Stored data:
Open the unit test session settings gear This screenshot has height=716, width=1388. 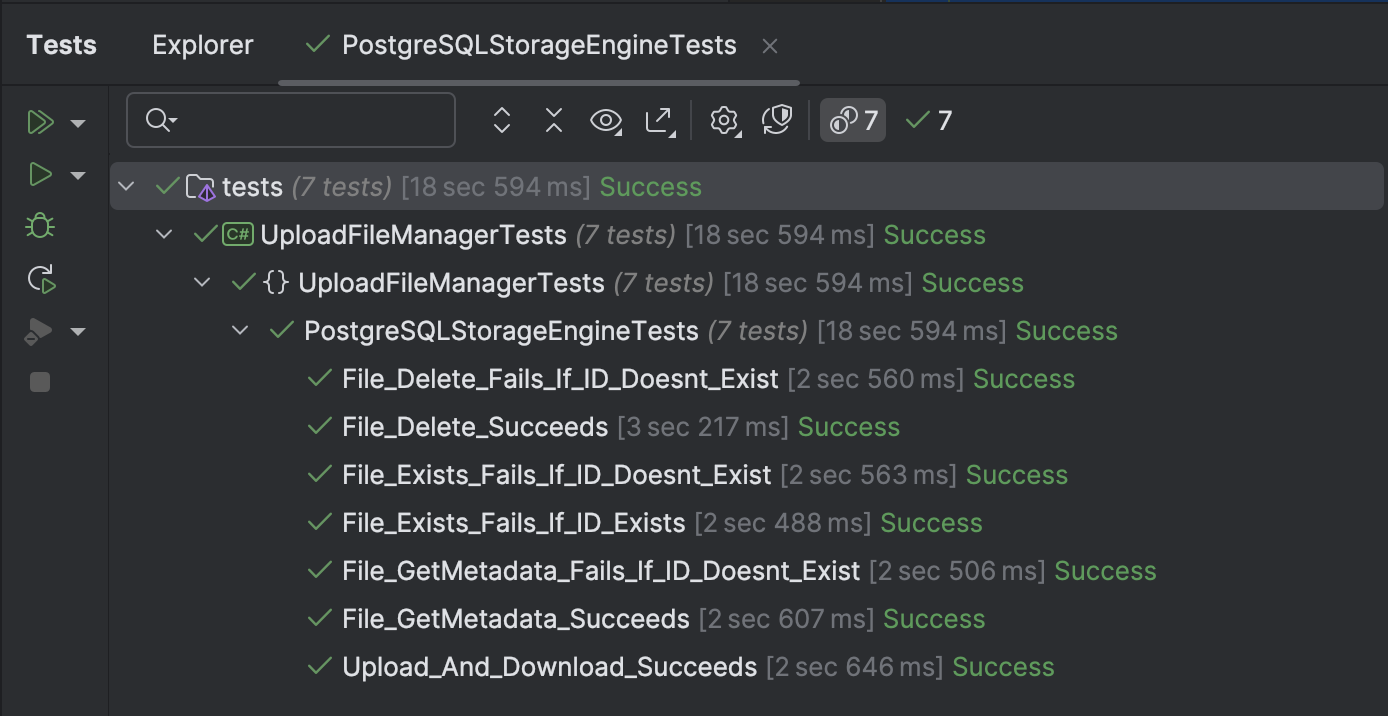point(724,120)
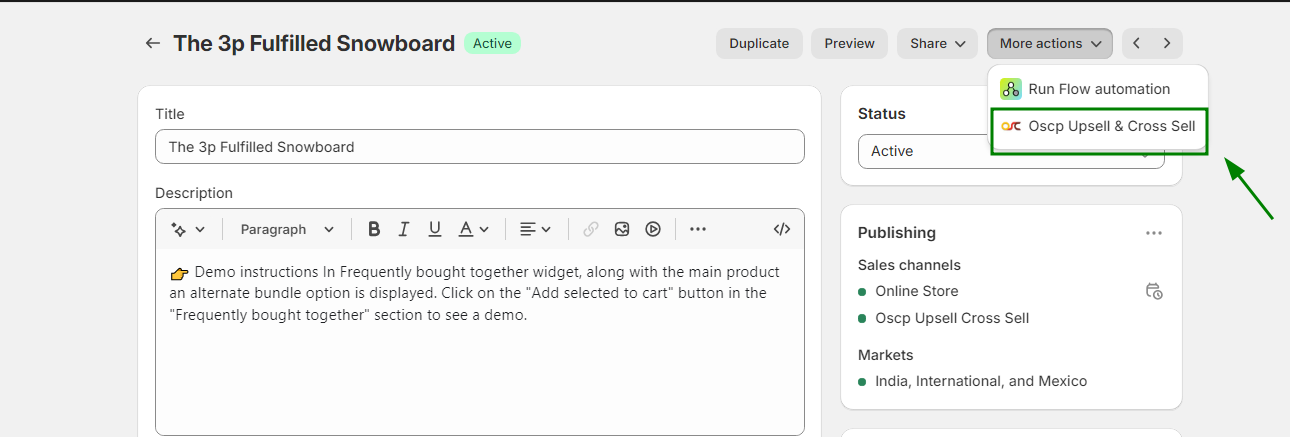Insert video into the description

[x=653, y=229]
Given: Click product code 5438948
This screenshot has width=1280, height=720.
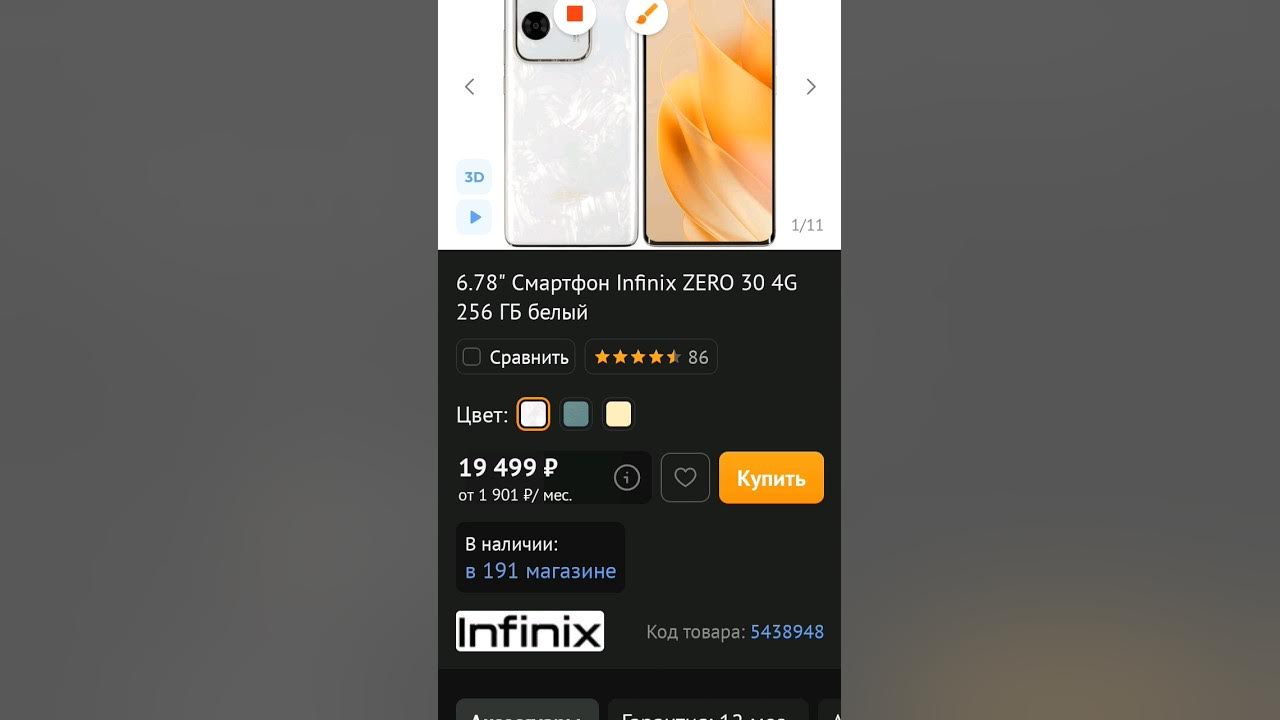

TRY IT:
Please reproduce the lines exactly from the one containing "Given: Click product code 5438948" through the last line of the data above, and keep the pictures out.

SOLUTION:
Given: Click product code 5438948
This screenshot has width=1280, height=720.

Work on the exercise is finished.